Exercise data =

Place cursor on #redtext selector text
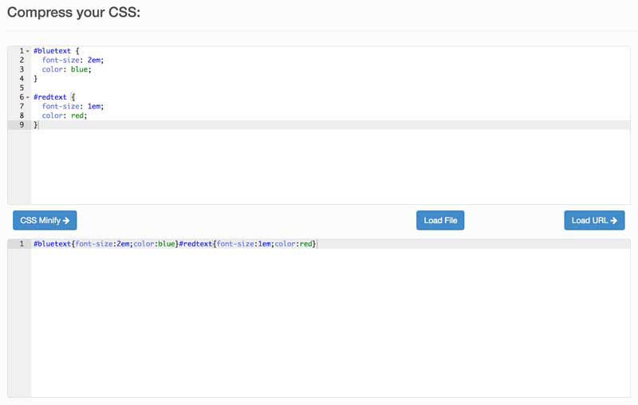(x=50, y=97)

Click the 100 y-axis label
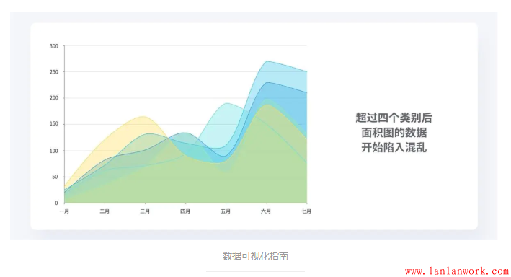pyautogui.click(x=54, y=151)
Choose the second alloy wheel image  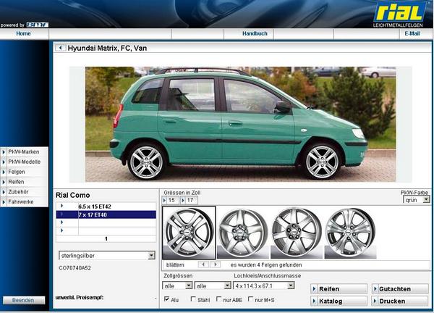pyautogui.click(x=242, y=233)
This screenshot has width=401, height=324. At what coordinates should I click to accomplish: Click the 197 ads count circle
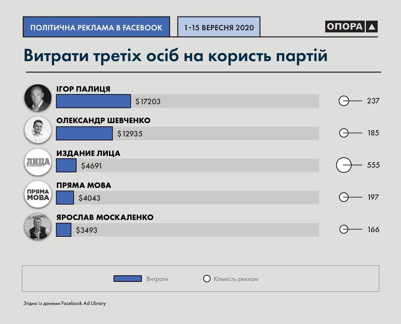[x=344, y=197]
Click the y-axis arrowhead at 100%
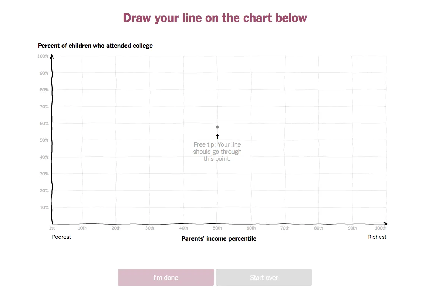This screenshot has width=441, height=290. pos(52,56)
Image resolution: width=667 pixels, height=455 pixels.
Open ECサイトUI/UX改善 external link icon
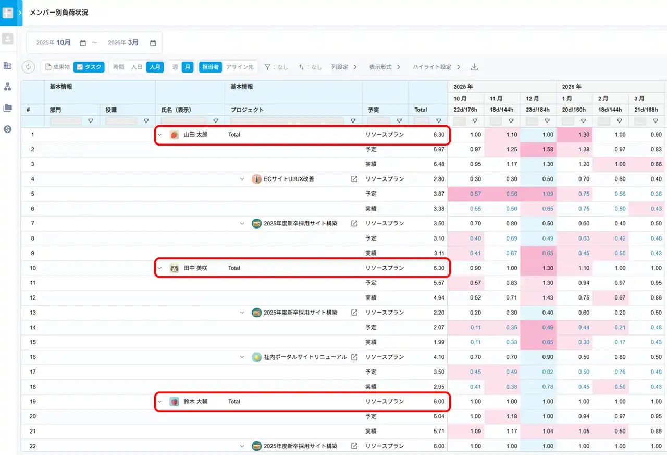point(354,179)
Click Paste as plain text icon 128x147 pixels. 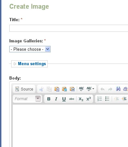click(x=64, y=89)
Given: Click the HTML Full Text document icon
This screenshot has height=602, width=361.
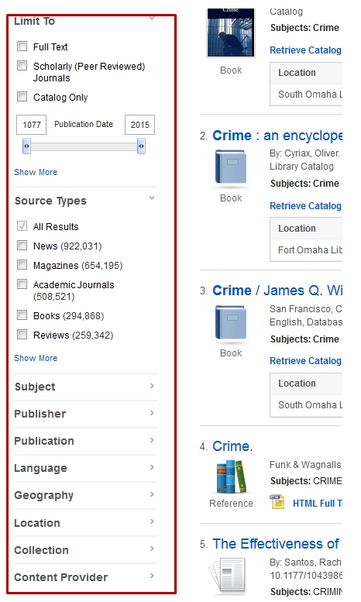Looking at the screenshot, I should 277,502.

What is needed = Everything from the line containing "Given: Click the HTML Full Text document icon" through the end of the data should be printed exactly, line for line, except the pictures.

Result for this exercise =
Given: Click the HTML Full Text document icon
This screenshot has height=602, width=361.
Looking at the screenshot, I should 277,502.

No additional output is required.